From PA Chamber of Business & Industry

Last week, the U.S. House voted mostly along party lines – 227 to 205 – in favor of the “Tax Cuts & Jobs Act” – H.R. 1 – which aims to make significant updates to the Federal Tax Code for the first time in more than 30 years. Every member of Pennsylvania’s GOP Congressional delegation voted in the affirmative on the legislation. The U.S. Chamber is leading the charge in urging Congressional passage of federal tax reforms that would simplify the current, burdensome Tax Code; lower federal tax rates to improve the nation’s ability to compete; allow for the expense of capital investments to help free up a company’s cash flow and move to a territorial tax system, among other changes. All told, H.R. 1 would cut taxes by more than $1.4 trillion over the next decade.

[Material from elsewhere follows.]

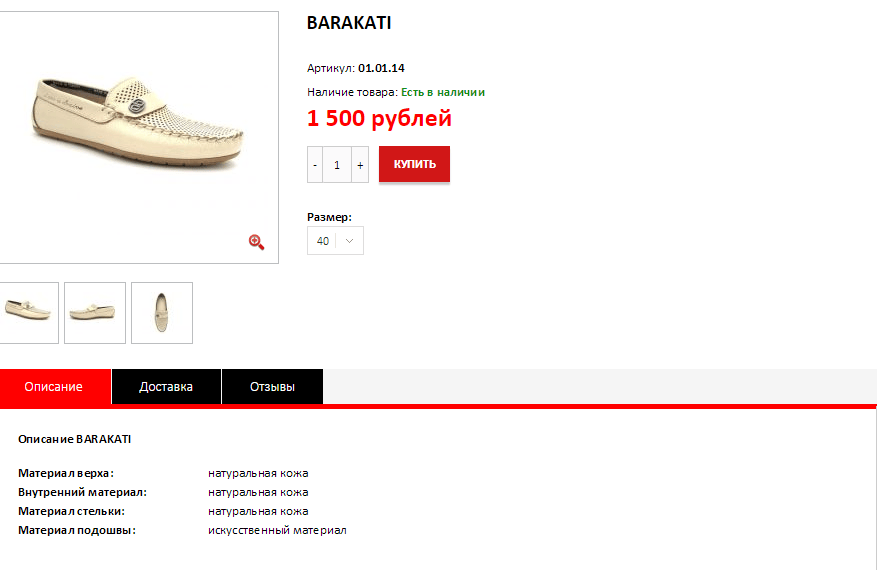The image size is (886, 570).
Task: Click the 1 500 рублей price
Action: 379,119
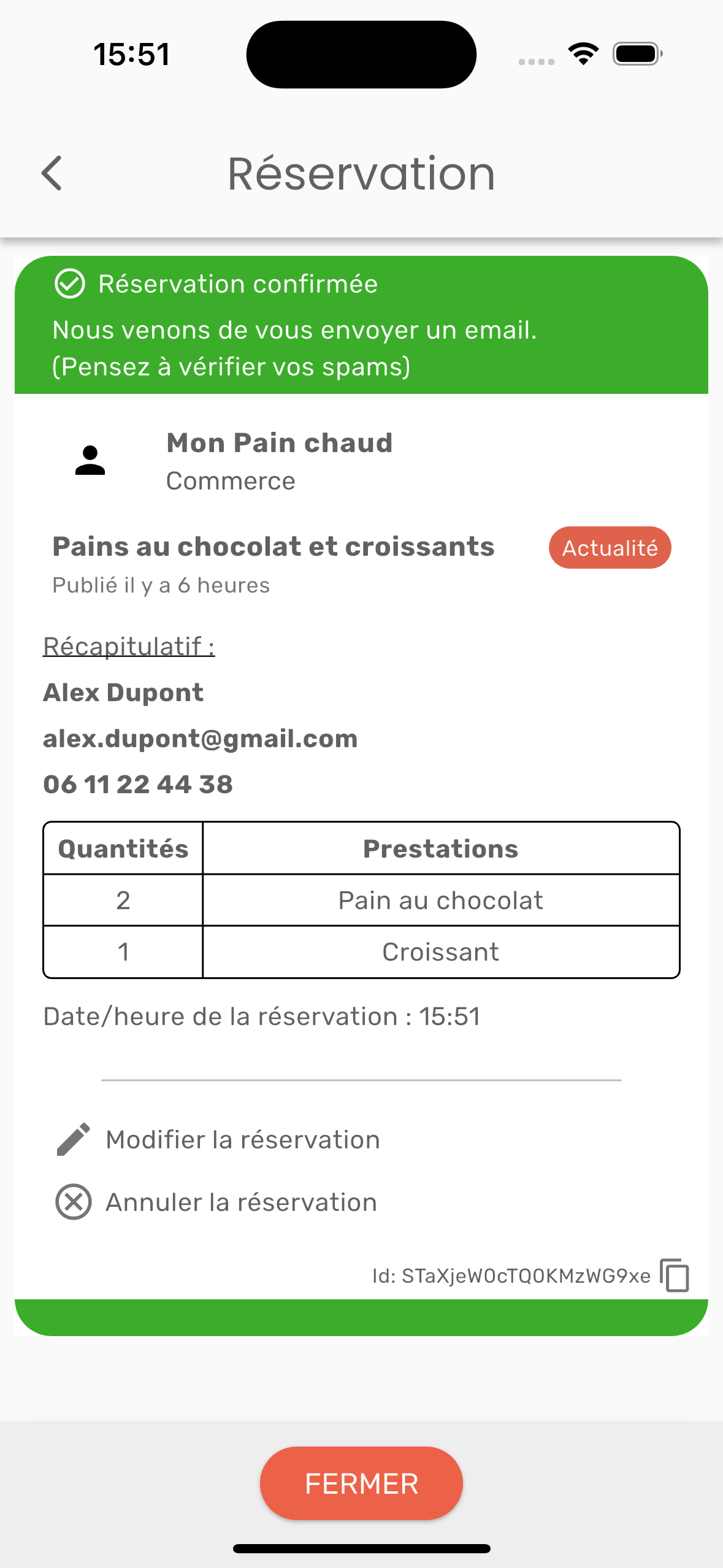Select Modifier la réservation

[243, 1140]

The PA Chamber has joined the U.S. Chamber and more than 100 chambers of commerce nationwide in sending letters to Congress, calling on them to pass the legislation because it would improve America’s competitive edge, help to grow the domestic economy and improve our global standing.

Following the House’s action on H.R. 1, the PA Chamber issued a press release calling on both chambers to act quickly and get a federal tax reform package to President Trump’s desk by the end of the year. Two letters recently sent to Washington, D.C. also communicate the PA Chamber’s support for tax reforms – first, to the state’s congressional delegation urging support for a Main Street lending initiative that will help small business growth; and second, to the Commonwealth’s U.S. Sens. Toomey and Casey urging them to support the Tax Cuts & Jobs Act. The U.S. Senate Finance Committee (on which both Toomey and Casey serve) advanced its own version of a tax reform plan late last week, which could be taken up by the full Senate after the Thanksgiving holiday. Toomey voted ‘yes’ on the Senate bill, while Casey voted in the negative.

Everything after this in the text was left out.